**GIVEN PASSAGE**:
Can art be separated from the artist?

World famous a**hole Ernest Hemingway. Great books though. Photo courtesy of Pixabay


Ernest Hemingway was an alcoholic abuser. Pablo Picasso was misogynistic to the point of grotesqueness. Ye, — formerly known as Kanye West — is notoriously antisemitic. Tay K has been convicted of murder. Andy Warhol victimized his own friends for art’s sake. Dave Chappelle is openly transphobic and seems to double down on it with every special. 

Yet what do all of these figures have in common? They have made incredible works of art, applauded by critics and audiences alike. Should we throw the baby out with the bathwater? 

This has long been a debate in our culture, with the phrase “separating the art from the artist” being the premier way of describing this phenomenon. 

My general philosophy is this: separate the art from the artist until you can’t. Artists need to be held accountable — like anyone else — when they make mistakes. Making great art is not an excuse to be a horrible person. But there is something to be said for trying to protect and keep great art if it is not in and of itself harmful. 

To be clear: harmful in this case does not mean frustrating or stupid. Some would decry modern art — such as paintings by Mark Rothko — and call its contributions harmful. You constantly hear the cry of “Anyone can do that!” about modern art. This is not only wrong — but not the point. 

Steve Berta, a second-year graduate student in the MFA program for creative writing, describes this. 

“I think we’ve [culturally] come to the realization that everything on some level is subjective,” Berta said. 

Subjectivity seems to be at the center of art consumption. You like what you like, and hate what you don’t like. But when it comes to all art, everyone has a line that makes them uncomfortable, based on their life experiences and reference point. 

“There are things that I find jarring in art,” Berta said. “There are things that I find [in] other people’s realities sometimes are shocking to me. But I think that as long as there’s an authentic feeling there, it has a place.” 

This does not mean simply accepting bigotry as authentic truth. There’s a process as responsible consumers that we have to go through before engaging with an artist. The first step is to look at the contributions of the artist: if it itself isn’t problematic, you may be in the clear. But, if the artist overtly puts their problematic ideas into their art, such as Ye many times on Vultures 1, then that itself is something I can’t consume. There is no positive contribution — even if the song sounds good — that can outweigh openly admitting your bigotry. 

Someone with a personal perspective on this is Chase Schulte, a junior international studies and English double major. 

“I do think art can be separated from the artist,” Schulte said. “But for me and my personal biases, as a person who grew up culturally Jewish, it is hard for me [with people] like [Ye]. You can’t deny that he has added so much to the music industry, but it’s hard for me to picture him as two different people, [artist and person].” 

This goes back to the blending of personal ideas and art. This is why it is imperative that artists like Ye get held accountable for their actions, and this means more than just posting an apology.

**DATA EXCERPT**:
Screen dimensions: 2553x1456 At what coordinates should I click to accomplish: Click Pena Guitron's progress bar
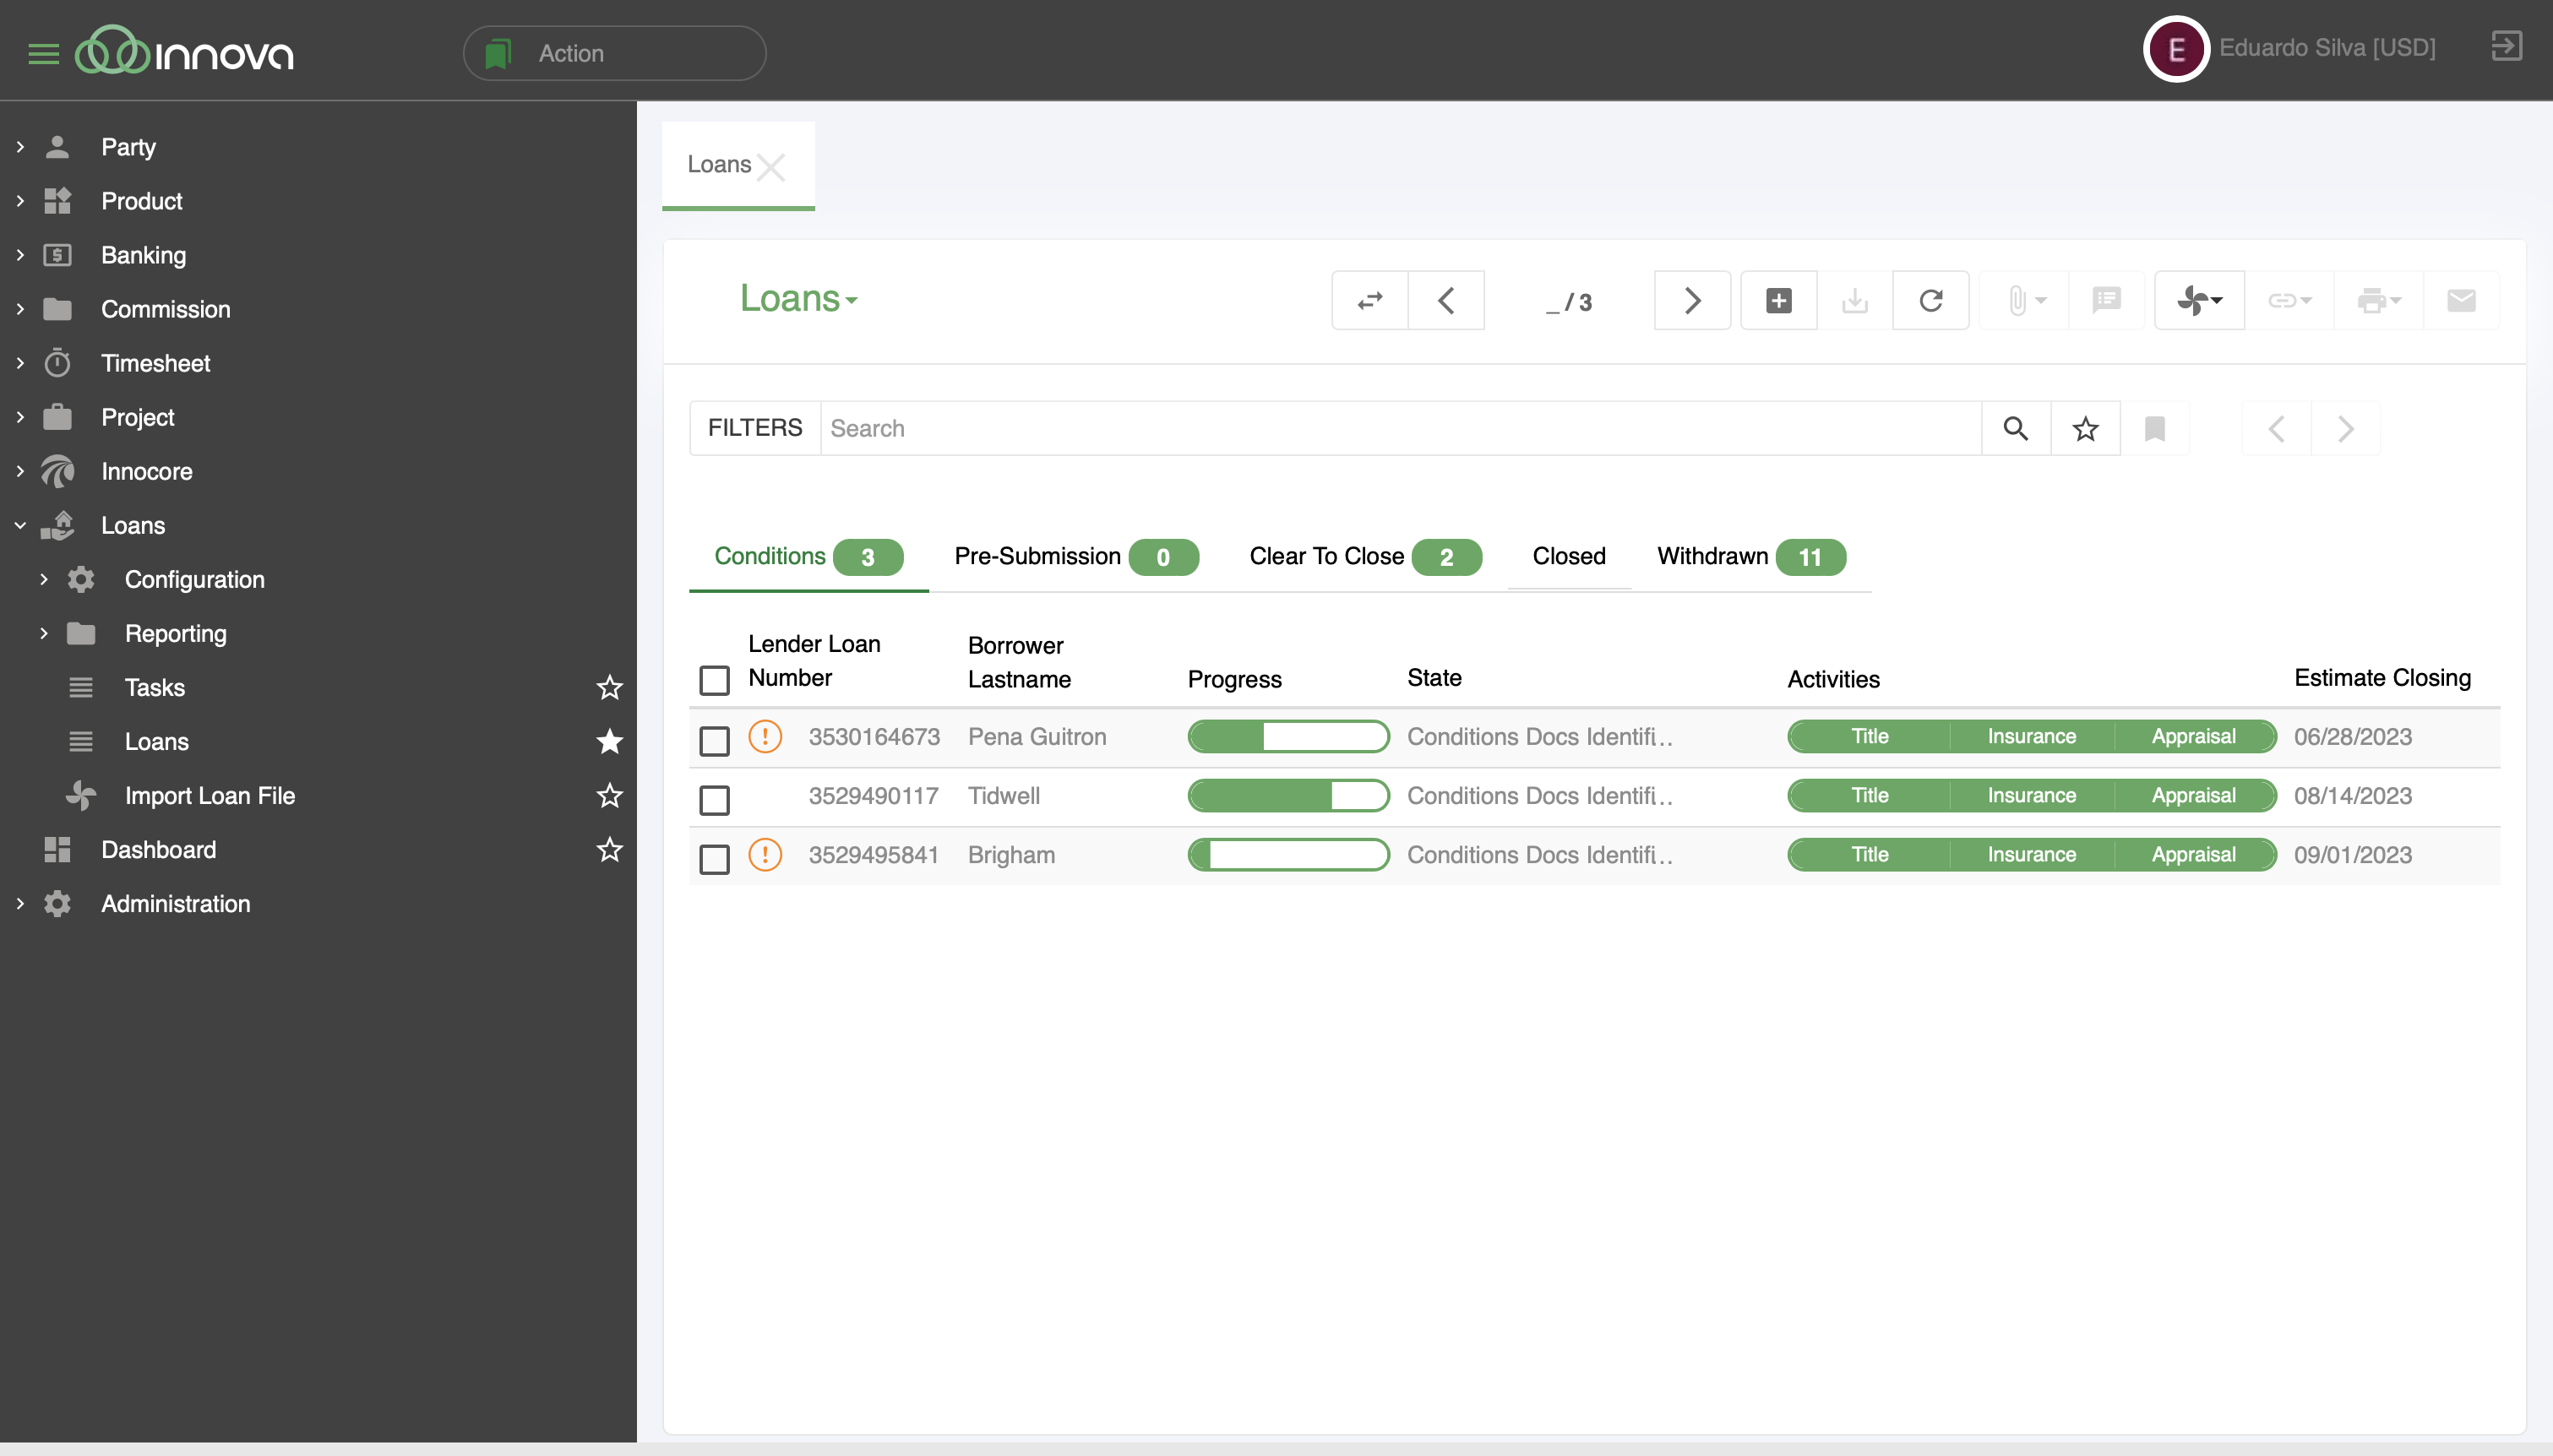[x=1288, y=736]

**REQUESTS**:
**a.** From the essay on separating art from the artist, reproduce word for word the part that opens with the words "This does not" and closes with "admitting your bigotry.".
**b.** Continue the essay on separating art from the artist, picking up after its final sentence.

**RESPONSES TO THE TASKS**:
**a.**
This does not mean simply accepting bigotry as authentic truth. There’s a process as responsible consumers that we have to go through before engaging with an artist. The first step is to look at the contributions of the artist: if it itself isn’t problematic, you may be in the clear. But, if the artist overtly puts their problematic ideas into their art, such as Ye many times on Vultures 1, then that itself is something I can’t consume. There is no positive contribution — even if the song sounds good — that can outweigh openly admitting your bigotry.

**b.**
What would be real accountability in my eyes wouldn’t be punishment, which would be everyone collectively stopping listening to Ye — it would be reparation. It is obvious that Ye caused harm to the Jewish community. Some far-right groups have even adopted his bigoted message and used it in hate rallies. If all the people who care about outright bigotry stop listening to Ye, that takes away money and attention from him, which is a good end, but it doesn’t solve the problem in the slightest. Ye will still continue to have followers who outright don’t care or forget about his actions, and he will still be antisemitic, if not more so. 

What would be real positive progress would be for a widespread call for Ye to speak with Jewish leaders, donate to Jewish schools, do service within the community he caused harm to and learn what great harm those ideas can do and have done historically. 

Throwing out his contributions to the art world — music or fashion — would not only be irresponsible but downright impossible. There’s no telling how many artists Ye has influenced, in both worlds. He has pushed the envelope sonically, pushing not only rap but even gospel to new heights. These are positive contributions that we should take — provided we do our best to hold Ye accountable. 

All artists will have flaws because art — a way of translating the human experience — is a complicated thing to create, which leads to its creators being just that. Whether it be in writing, music, painting, dance or comedy, you have to be especially human in order to serve as a translator for the human experience. 

Junior English major Miranda Emerick reflects this view and adds a strategy to improve art consumption. 

“It comes down to whether or not the song or the book or whatever itself is directly harmful,” Emerick said. “There’s always going to be something that you engage with where the artist is doing something harmful. But I think it says a lot when you go out of your way to seek out people that are doing bad things, which is why in my reading [and consumption] I try to find people that are doing really good things and engage with them.” 

This is another way of reparation that can be helpful. If we, as consumers, shift the paradigm to artists doing really good things, it shows bigoted or otherwise problematic artists what we want from our creators and their art. 

However, everything in this economic structure relies on exploitation in some way. Normal commodities do not differ from art at all in that their creators are largely flawed and the creations are created in a flawed way. We just don’t see the process of our goods actually being made. Nike uses sweatshops. The grocery stores use factory-farmed meat — they don’t even pay their workers a fair wage. Yet there is no talk of not being able to separate the corporation from the product. We just do it automatically, largely for our own sanity. There is no ethical consumption under capitalism, and that includes art.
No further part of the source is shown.